W3C home > Mailing lists > Public > whatwg@whatwg.org > December 2006

[whatwg] finding a number...

From: Charles McCathieNevile <chaals@opera.com>
Date: Wed, 13 Dec 2006 20:28:09 +0530
Message-ID: <op.tkh6i7cewxe0ny@widsith.local>
On Wed, 13 Dec 2006 19:43:10 +0530, Mikko Rantalainen  
<mikko.rantalainen at peda.net> wrote:

> Charles McCathieNevile wrote:
>> On Wed, 13 Dec 2006 13:17:14 +0530, Henri Sivonen <hsivonen at iki.fi>  
>> wrote:
>>> On Dec 13, 2006, at 08:32, Charles McCathieNevile wrote:
>>>> possible *and no simpler* - this is too simple.

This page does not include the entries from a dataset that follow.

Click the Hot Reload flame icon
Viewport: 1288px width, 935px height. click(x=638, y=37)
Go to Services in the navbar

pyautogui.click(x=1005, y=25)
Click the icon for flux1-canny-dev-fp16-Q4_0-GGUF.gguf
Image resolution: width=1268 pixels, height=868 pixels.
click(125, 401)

Maybe assuming you  
>>>> can  parse numbers out of text is just a dumb idea as a normative  
>>>> part of a  spec.
>>> The attributes always work for any language. For English, the   
>>> textContent works as a *bonus*. It isn't that the spec fails to work  
>>> for  non-English. It is just that a particular *redundant* bonus  
>>> feature  doesn't work for non-English.
>>  The problem with this is that it means copying code the natural way   
>> doesn't work for some non-english speakers, and they have to read the  
>> spec  or guess why. [...]
>
> I think that "they have to read the spec" is a bonus, too.

Yeah, except it turns out to be wishful thinking of the kind WHATWG tries  
strenuously to avoid :( And where the problem is that people who  
habitually use conventions for numbers, it turns out that many of them  
don't really read english documents or mailing lists either...

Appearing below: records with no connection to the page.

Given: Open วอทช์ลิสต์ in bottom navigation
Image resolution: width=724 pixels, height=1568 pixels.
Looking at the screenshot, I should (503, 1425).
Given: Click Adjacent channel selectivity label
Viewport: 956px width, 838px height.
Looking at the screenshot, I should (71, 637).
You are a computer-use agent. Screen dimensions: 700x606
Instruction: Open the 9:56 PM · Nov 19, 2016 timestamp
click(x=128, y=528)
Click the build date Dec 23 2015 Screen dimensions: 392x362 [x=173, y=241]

> Perhaps the parser could be specified as follows:
>
> regexp for "numeric value" is [0-9 ,.]
> scan the numeric value backwards from end
> first character matching regexp [,.] is the decimal separator
>
> This would correctly interpret numbers such as
>
> 1,251,152.124
> 634.46
> 453.436.346,235

  This last is the important use case that the existing method fails.

> 23 236 435 123,121
>
> It would fail for numbers such as
>
> 1,234,456.789,012
> 1.234.456,789.012
>
> but that such formats used in any locale?

Not that I know of. Formats I know of use ".", "," or " " as seperators  
for integer amounts, and "," or "." for decimal seperators. The only  
seperators I know of inside the decimal part are "-", "e" and "E". I can  
imagine someone using the notation for web content in a meter, but I am  
not sure that it is likely.

Of course there are a handful of other types of numbers. One thing that is  
helpful is that in hebrew and arabic, numbers are written LTR even though  
the rest of the text isn't. I am not sure about other LTR languages -  
apparently there are a couple of Indic ones. On the other hand, since I am  
going to meet a handful of people this weekend who specialise in  
publishing for the Indian government, in at least their 22  
constitutionally official languages, I will try to remember to ask. One  
thing that is unhelpful is that in some languages numbers are written  
using ordinary letters. Although I suspect this use is very rare on the  
web, as I believe it is pretty much archaic in the relevant languages.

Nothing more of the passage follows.